Exercise A:
Please repeat the passage of the article on China and Covid-19 between "Underpinned by the" and "codified in legislation.", inclusive, word for word.
Exercise B:
In the article on China and Covid-19, how long a transition did the 1997 agreement promise for many parts of Hong Kong's structure?
Exercise C:
Pick up the article on China and Covid-19 after its final sentence and keep writing it.

China
Tests Global Diplomacy and Economy
The country risks nations’ pushback as it moves ahead with
its ambitions under the cover of Covid-19.
By
May 23, 2020, 2:48 AM
GMT+10
Long-repressed contradictions have a way of flaring up in public
in times of stress. China is suddenly at the center of two of them, and they
could well entail significant global diplomatic and economic consequences.
In the
first case, Beijing’s signal on Thursday that it intends to tighten legislative
restrictions on Hong Kong under the rubric of national security has brought to
the surface the inherent inconsistency of the “one country, two systems” paradigm
that has governed the relationship between the two for almost three decades.
Underpinned by the 1997 agreement that governed the U.K.’s hand-off of Hong
Kong to China, it promised a 50-year transition for many elements of Hong
Kong’s economic, financial, institutional and political structure.
With
time, this notion of “one country, two systems” has come under increasing
pressure, fueling a tug-of-war between China and the pro-democracy movement in
Hong Kong that has periodically erupted in street protests. It has also
increased tensions between China and other countries. Both would intensify if
Thursday’s announcement were to be codified in legislation.

Listed records:

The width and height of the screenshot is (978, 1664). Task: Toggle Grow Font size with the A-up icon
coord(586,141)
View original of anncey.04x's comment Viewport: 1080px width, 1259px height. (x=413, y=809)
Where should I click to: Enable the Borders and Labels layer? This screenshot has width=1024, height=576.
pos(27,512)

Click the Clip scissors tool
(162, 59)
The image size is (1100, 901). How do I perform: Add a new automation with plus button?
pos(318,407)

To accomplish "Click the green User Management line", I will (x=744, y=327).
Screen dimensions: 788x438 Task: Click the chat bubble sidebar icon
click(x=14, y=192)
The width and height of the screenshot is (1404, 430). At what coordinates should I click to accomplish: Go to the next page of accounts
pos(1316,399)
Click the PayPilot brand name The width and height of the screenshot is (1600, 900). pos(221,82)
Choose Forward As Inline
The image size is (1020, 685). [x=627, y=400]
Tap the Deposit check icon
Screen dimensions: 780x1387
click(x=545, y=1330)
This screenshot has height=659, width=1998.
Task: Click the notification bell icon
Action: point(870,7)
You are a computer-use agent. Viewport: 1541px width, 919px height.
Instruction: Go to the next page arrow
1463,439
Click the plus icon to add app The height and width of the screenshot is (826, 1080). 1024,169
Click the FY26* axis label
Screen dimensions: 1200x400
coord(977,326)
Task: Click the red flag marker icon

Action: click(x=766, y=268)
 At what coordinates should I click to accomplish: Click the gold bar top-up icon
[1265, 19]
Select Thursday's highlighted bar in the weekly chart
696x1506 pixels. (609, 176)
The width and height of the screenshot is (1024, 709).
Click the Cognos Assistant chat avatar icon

Expected output A:
Underpinned by the 1997 agreement that governed the U.K.’s hand-off of Hong
Kong to China, it promised a 50-year transition for many elements of Hong
Kong’s economic, financial, institutional and political structure.
With
time, this notion of “one country, two systems” has come under increasing
pressure, fueling a tug-of-war between China and the pro-democracy movement in
Hong Kong that has periodically erupted in street protests. It has also
increased tensions between China and other countries. Both would intensify if
Thursday’s announcement were to be codified in legislation.

Expected output B:
A 50-year transition.

Expected output C:
There is
a growing perception both in Hong Kong and globally that China is taking the
world’s general preoccupation with the Covid-19 crisis to press forward with
national, regional and international ambitions. This has included more pressure
on Hong Kong, a stepped-up military budget, a more aggressive regional tone and
the introduction of “face mask” diplomacy in developing countries aimed at
positioning China as the more reliable superpower ally. While this has resulted
in discomfort in some countries in Asia and Europe, as well as the U.S., there
has been little effective pushback so far.
That
could change with the latest Hong Kong step, depending on how China proceeds
and how focused and united other countries are. Already, politicians in both
the U.K. and the U.S. have indicated that they are starting to consider
possible responses.
The Hong Kong situation also fuels a second narrative that is of
more direct relevance to the global economy and markets: that the time has come
for Europe and the U.S. in particular to draw a firmer line that signals
“enough is enough” when it comes to China’s pursuit of its domestic objectives
with little regard to its global commitments and responsibilities.
Many in
the west see the Hong Kong signal, as preliminary as it is, as a further
illustration of Beijing’s only partial adherence to rules governing intellectual
property rights, cross-border trade and investment activities, and the
multilateral underpinning of international payments — all while other
countries have provided China with greater economic and financial access,
including under the auspices of the World Trade Organization agreement, thereby
turbocharging its impressive development process.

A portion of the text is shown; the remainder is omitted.